In Geller’s (2009) anthropological work entitled ‘Bodyscapes, Biology and Heteronormativity’ she speaks of the term bodyscape 

“[A]s encouraging thinking about representation of bodies at multiple scales—from different bodies as they move through space to the microlandscape of individual bodily differences. A hegemonic bodyscape's representations tend to idealize and essentialize bodies’ differences to reinforce normative ideas about a society's socioeconomic organization” (Geller 2009:504).

Geller (2009, 512) states that “A bodyscape can be hegemonic … But this dominant bodyscape also meets resistance and subversion from alternative visions of living, moving, experiencing.” She reminds us that this hegemonic landscape is in large part informed by bio-medicine. In the context of the village non Brahmanic religious traditions, the ideal bodyscape may hold hegemonic sway imposed by the greater (sic) Brahmanic traditions. However, as one of the alternate goddess, Mariamman and her climatic control over body, reveals a rich counter subversive bodyscape that speaks to both materiality (of body), as well as powerful existential reality for the believer.

Bibliography

Geller, Pamela L. Bodyscapes, Biology, and Heteronormativity, 2009. American Anthropologist, 504-516. DOI:10.1111/j.1548-1433.2009.01159

Kristeva, J. 1982. Powers of horror: An essay on abjection. New York, NY: Columbia University Press.

Lambert, Helen. 1994. The Homeless Goddess: Cosmology, Sickness and Women's Identity In Rajasthan, Journal of the Anthropological Society of Oxford, 25(1): 21–30.

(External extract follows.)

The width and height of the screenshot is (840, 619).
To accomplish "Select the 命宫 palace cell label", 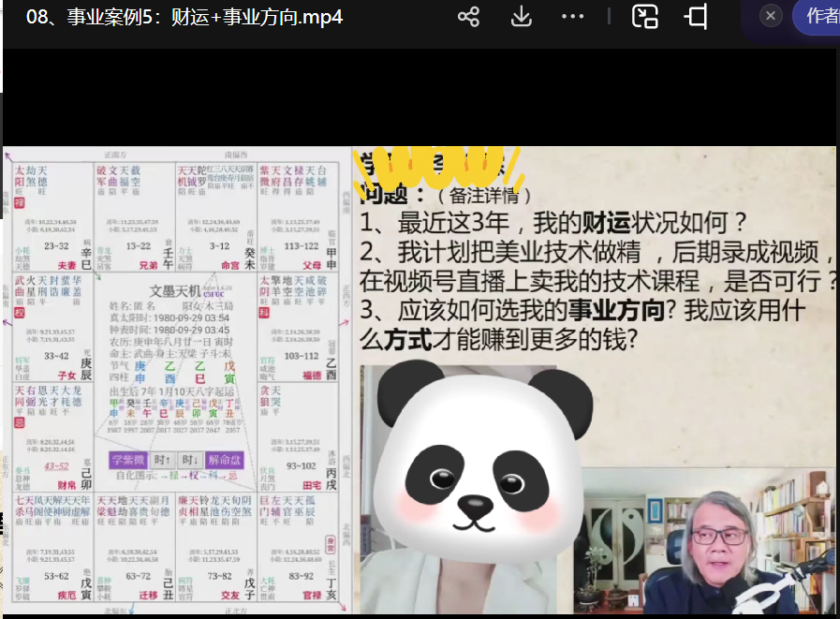I will point(228,265).
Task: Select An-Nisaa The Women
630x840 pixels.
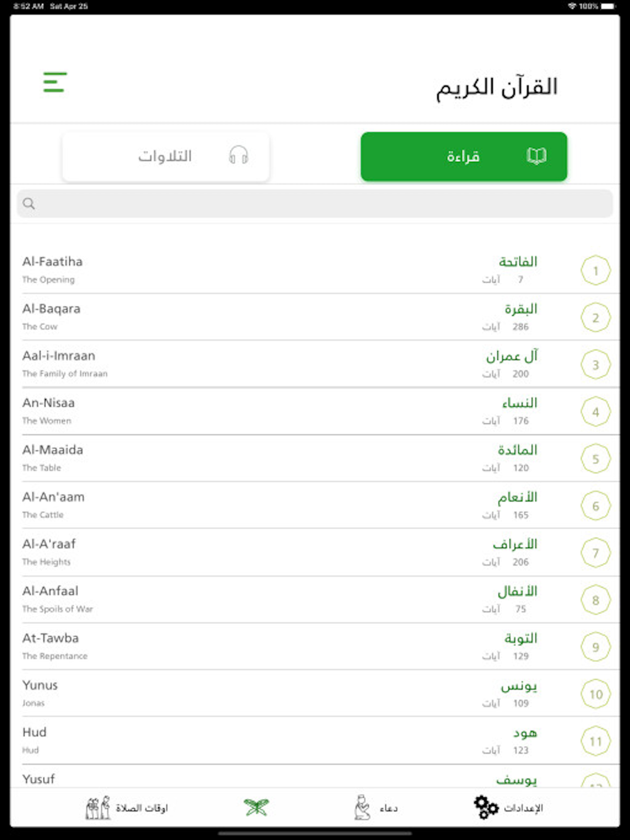Action: [315, 411]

Jeon, Hyesook. 2017. Woman, body, and posthumanism: Lee Bul’s cyborgs and monsters, Asian Journal of Women's Studies, 23:1, 29–48, DOI: 10.1080/12259276.2017.1279889

Mirzoeff, Nicholas. 1995. Bodyscape: Art, Modernity and the Ideal Figure. New York: Routledge.

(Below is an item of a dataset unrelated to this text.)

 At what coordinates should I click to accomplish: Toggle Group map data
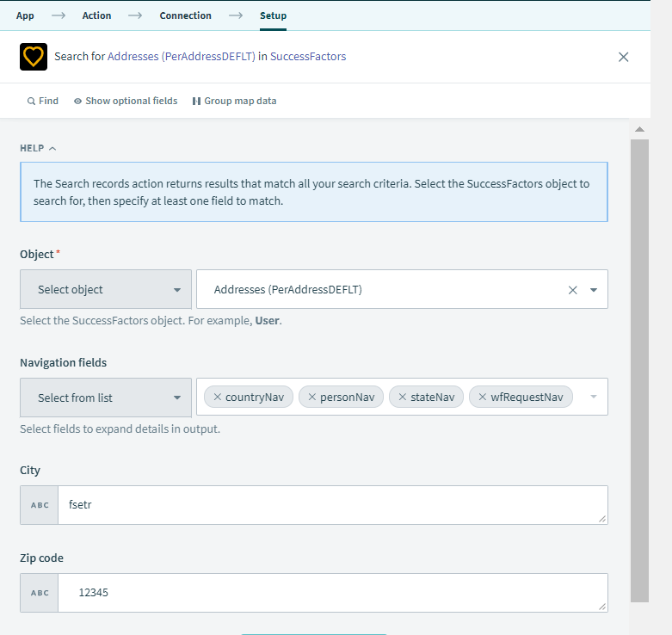(x=196, y=102)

Parrini, Rodrigo. 2010. Bodyscapes: Globalization, Corporeal Politics, and Violence in Mexico. Social Text. 28 (3 (104)): 67–89.

Porteous, J. Douglas. 2008. Bodyscape: The body-landscape metaphor’. Canadian Geographer. 30(1):2–12. DOI: 10.1111/j.1541-0064.1986.tb01020. Retrieved 20/07/2021

Srinivasan, Perundevi. 2019.  Sprouts of the Body, Sprouts of the Field: Identification of the Goddess with Poxes in South India. Religions, 10, 147; DOI: 103390/rel10030147. Retrieved 20/07/2021

Parrini, Rodrigo. 2010. Bodyscapes: Globalization, Corporeal Politics, and Violence in Mexico. Social Text. 28 [3(104)]: 67–89.